**WHAT IS NEEDED**
Extract the lines of the data from the one containing "Interfaces sidebar icon" through the one containing "pos(573,366)", both included, and repeat them exactly with no other lines.

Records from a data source
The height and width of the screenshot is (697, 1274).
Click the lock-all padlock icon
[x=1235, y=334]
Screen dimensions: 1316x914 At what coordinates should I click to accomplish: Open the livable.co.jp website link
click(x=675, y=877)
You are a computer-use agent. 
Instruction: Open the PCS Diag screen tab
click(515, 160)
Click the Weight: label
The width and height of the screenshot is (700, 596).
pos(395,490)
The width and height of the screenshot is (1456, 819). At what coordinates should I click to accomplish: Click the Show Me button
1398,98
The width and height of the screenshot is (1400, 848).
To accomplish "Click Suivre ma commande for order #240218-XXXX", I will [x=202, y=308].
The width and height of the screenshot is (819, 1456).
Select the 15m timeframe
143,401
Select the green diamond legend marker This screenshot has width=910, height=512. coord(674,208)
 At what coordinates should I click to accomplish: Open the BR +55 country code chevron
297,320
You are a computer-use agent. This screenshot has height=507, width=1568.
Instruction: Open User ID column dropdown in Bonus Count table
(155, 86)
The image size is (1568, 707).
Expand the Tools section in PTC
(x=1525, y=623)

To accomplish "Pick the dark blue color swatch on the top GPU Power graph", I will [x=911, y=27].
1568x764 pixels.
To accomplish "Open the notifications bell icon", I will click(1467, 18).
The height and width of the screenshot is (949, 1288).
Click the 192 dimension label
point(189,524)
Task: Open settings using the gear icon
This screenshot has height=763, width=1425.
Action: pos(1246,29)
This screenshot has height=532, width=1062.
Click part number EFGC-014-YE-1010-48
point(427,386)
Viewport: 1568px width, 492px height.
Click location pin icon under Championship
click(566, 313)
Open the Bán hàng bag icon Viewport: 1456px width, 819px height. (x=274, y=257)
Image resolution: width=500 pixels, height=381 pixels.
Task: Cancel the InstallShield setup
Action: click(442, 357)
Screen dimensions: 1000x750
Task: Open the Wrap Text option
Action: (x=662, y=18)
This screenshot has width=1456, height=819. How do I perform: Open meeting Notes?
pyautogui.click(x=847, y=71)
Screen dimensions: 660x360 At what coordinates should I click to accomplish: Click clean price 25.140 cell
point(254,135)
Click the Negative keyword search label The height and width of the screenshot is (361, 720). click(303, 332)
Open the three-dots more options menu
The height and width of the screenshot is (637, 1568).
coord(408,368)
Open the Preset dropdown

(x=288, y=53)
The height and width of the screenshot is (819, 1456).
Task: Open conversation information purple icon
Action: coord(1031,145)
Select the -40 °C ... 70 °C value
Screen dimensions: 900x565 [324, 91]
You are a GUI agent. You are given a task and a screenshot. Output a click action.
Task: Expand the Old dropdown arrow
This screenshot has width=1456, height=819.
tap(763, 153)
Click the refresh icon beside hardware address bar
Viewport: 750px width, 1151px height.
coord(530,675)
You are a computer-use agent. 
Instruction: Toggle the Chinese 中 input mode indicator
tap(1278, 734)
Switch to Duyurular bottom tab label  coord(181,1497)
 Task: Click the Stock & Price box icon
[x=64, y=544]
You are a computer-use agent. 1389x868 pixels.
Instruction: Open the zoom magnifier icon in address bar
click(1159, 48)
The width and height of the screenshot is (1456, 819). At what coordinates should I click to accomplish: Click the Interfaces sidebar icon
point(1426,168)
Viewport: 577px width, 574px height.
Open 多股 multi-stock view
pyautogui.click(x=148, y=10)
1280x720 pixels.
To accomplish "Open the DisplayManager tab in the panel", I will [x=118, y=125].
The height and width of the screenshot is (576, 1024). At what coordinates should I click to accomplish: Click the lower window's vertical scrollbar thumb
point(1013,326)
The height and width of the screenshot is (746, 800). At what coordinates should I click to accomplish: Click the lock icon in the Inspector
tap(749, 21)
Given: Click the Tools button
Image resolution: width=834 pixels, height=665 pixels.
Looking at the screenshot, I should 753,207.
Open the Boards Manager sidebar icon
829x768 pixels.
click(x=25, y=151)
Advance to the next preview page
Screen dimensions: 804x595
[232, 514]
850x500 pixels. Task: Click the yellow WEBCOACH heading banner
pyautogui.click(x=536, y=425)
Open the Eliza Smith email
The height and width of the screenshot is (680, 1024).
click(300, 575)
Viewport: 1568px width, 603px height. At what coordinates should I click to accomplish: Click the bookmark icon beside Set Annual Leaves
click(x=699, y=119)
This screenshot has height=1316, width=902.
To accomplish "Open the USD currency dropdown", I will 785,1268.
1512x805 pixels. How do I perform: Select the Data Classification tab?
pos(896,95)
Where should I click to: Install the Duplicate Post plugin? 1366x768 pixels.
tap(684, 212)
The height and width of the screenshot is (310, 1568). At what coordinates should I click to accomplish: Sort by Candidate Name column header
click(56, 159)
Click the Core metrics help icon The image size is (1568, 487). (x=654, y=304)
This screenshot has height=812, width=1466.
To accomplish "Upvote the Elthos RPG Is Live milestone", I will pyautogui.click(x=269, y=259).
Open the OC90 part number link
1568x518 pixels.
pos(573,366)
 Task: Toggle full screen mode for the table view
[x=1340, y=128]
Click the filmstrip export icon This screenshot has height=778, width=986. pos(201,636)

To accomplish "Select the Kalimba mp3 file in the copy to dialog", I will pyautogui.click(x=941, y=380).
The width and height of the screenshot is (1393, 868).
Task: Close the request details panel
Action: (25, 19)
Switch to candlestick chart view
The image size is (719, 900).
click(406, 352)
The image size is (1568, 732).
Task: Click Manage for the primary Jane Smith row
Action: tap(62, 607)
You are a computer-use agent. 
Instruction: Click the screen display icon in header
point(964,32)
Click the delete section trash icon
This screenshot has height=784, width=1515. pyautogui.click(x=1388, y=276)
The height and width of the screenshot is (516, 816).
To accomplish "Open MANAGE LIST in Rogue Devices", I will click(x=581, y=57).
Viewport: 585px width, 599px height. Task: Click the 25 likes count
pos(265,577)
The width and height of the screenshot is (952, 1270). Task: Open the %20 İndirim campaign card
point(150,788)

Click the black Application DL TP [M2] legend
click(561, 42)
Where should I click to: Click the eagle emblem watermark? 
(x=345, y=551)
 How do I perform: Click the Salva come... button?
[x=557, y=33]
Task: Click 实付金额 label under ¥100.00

**SOLUTION TO THIS PROBLEM**
The width and height of the screenshot is (1456, 819). At what coordinates should I click to accomplish: Click the Interfaces sidebar icon
point(1426,168)
Viewport: 577px width, 574px height.
Open 多股 multi-stock view
pyautogui.click(x=148, y=10)
1280x720 pixels.
To accomplish "Open the DisplayManager tab in the panel", I will [x=118, y=125].
The height and width of the screenshot is (576, 1024). At what coordinates should I click to accomplish: Click the lower window's vertical scrollbar thumb
point(1013,326)
The height and width of the screenshot is (746, 800). At what coordinates should I click to accomplish: Click the lock icon in the Inspector
tap(749, 21)
Given: Click the Tools button
Image resolution: width=834 pixels, height=665 pixels.
Looking at the screenshot, I should 753,207.
Open the Boards Manager sidebar icon
829x768 pixels.
click(x=25, y=151)
Advance to the next preview page
Screen dimensions: 804x595
[232, 514]
850x500 pixels. Task: Click the yellow WEBCOACH heading banner
pyautogui.click(x=536, y=425)
Open the Eliza Smith email
The height and width of the screenshot is (680, 1024).
click(300, 575)
Viewport: 1568px width, 603px height. At what coordinates should I click to accomplish: Click the bookmark icon beside Set Annual Leaves
click(x=699, y=119)
This screenshot has height=1316, width=902.
To accomplish "Open the USD currency dropdown", I will 785,1268.
1512x805 pixels. How do I perform: Select the Data Classification tab?
pos(896,95)
Where should I click to: Install the Duplicate Post plugin? 1366x768 pixels.
tap(684, 212)
The height and width of the screenshot is (310, 1568). At what coordinates should I click to accomplish: Sort by Candidate Name column header
click(56, 159)
Click the Core metrics help icon The image size is (1568, 487). (x=654, y=304)
This screenshot has height=812, width=1466.
To accomplish "Upvote the Elthos RPG Is Live milestone", I will pyautogui.click(x=269, y=259).
Open the OC90 part number link
1568x518 pixels.
pos(573,366)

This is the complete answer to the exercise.